ASSIGNMENT:
Starting at the top of the data and ending with the line that holds "You are a GUI", transcribe each line exactly; include both ends.

Stored items
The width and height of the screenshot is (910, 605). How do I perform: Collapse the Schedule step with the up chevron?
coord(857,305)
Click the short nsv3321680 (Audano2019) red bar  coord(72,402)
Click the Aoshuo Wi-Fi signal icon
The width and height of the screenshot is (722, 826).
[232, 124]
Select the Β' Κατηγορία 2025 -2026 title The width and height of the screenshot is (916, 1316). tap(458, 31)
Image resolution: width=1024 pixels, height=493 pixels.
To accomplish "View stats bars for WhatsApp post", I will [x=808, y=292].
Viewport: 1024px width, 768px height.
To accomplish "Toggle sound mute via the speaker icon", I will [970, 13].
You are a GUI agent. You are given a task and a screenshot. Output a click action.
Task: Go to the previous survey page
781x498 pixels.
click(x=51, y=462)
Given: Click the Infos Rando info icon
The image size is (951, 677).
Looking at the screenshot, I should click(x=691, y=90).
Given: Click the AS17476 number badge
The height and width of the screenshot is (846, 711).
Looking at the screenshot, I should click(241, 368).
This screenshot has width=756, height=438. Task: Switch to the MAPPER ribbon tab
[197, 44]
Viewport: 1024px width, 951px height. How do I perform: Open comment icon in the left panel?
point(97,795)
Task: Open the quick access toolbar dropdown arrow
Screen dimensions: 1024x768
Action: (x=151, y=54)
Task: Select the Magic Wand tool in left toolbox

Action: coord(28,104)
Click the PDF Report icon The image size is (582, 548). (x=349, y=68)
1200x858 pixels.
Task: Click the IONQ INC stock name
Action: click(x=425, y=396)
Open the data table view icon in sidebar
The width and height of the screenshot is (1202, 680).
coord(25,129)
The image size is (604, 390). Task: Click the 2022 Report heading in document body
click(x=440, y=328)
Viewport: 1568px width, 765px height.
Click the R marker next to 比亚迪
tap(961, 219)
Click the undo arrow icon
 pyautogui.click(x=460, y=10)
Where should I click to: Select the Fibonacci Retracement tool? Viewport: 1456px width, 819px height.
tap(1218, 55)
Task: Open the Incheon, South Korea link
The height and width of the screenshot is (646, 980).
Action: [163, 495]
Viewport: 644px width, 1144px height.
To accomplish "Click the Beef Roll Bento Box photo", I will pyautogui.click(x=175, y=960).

ANSWER TO THE PROBLEM:
The width and height of the screenshot is (910, 605). How do I perform: Collapse the Schedule step with the up chevron?
coord(857,305)
Click the short nsv3321680 (Audano2019) red bar  coord(72,402)
Click the Aoshuo Wi-Fi signal icon
The width and height of the screenshot is (722, 826).
[232, 124]
Select the Β' Κατηγορία 2025 -2026 title The width and height of the screenshot is (916, 1316). tap(458, 31)
Image resolution: width=1024 pixels, height=493 pixels.
To accomplish "View stats bars for WhatsApp post", I will [x=808, y=292].
Viewport: 1024px width, 768px height.
To accomplish "Toggle sound mute via the speaker icon", I will [970, 13].
You are a GUI agent. You are given a task and a screenshot. Output a click action.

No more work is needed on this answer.